Exercise -> Beginning at the line that includes "Task: Click the $250.00 amount value", print each remaining line of the data word for word. Output nothing else.

[Opening Input for this task section]

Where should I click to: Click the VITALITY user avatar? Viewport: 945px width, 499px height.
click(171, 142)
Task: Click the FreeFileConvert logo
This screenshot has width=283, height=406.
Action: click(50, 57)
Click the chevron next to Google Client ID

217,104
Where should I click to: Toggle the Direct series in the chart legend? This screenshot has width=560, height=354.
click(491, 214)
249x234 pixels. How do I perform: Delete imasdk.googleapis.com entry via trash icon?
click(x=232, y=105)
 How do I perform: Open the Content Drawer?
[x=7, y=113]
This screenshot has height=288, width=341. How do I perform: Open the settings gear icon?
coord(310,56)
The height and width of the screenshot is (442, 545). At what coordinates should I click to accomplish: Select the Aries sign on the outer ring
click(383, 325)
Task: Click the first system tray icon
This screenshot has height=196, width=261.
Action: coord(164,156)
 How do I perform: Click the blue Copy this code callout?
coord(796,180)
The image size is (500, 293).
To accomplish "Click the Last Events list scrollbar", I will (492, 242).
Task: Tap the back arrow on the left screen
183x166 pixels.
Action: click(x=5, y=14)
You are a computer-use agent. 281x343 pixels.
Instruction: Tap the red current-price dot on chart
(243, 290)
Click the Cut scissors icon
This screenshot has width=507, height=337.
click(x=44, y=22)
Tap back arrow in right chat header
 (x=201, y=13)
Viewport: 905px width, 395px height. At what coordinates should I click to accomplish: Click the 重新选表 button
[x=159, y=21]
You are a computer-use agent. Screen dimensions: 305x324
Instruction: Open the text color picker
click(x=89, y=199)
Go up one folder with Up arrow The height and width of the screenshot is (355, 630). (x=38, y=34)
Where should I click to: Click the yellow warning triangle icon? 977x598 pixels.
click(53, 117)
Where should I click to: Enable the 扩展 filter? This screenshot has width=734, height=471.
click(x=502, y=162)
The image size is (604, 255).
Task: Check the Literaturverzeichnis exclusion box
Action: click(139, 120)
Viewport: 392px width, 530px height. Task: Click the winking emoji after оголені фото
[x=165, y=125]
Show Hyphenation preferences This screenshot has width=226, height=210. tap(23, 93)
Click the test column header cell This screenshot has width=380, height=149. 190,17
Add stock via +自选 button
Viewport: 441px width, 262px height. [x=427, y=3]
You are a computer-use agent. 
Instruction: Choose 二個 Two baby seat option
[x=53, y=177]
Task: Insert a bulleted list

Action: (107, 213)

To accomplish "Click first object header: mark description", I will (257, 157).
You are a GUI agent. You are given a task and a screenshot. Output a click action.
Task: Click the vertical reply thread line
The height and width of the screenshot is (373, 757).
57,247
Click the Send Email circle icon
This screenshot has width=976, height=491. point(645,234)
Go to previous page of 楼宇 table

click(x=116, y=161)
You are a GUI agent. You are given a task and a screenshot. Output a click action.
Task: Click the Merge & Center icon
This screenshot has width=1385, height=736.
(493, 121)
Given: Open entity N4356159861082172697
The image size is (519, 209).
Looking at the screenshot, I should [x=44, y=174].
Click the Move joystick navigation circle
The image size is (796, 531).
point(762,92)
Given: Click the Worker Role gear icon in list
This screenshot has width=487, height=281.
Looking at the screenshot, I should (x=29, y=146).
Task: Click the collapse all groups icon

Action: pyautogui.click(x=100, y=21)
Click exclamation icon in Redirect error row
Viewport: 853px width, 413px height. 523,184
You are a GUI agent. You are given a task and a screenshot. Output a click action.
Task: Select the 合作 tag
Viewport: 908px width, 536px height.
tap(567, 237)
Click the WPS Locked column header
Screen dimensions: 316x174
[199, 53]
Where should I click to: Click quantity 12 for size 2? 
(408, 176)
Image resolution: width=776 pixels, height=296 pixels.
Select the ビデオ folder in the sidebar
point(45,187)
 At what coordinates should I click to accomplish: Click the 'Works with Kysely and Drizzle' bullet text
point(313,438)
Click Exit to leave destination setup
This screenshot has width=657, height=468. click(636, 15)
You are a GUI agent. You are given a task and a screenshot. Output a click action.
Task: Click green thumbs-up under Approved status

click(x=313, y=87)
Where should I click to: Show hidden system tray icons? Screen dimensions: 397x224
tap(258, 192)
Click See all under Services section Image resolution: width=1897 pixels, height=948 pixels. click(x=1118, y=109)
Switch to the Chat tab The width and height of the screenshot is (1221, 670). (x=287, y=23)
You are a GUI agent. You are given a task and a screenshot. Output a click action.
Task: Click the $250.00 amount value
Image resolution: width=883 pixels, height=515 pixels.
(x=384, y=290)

[Closing Input for this task section]

Result of the task ->
Task: Click the $250.00 amount value
Image resolution: width=883 pixels, height=515 pixels.
(x=384, y=290)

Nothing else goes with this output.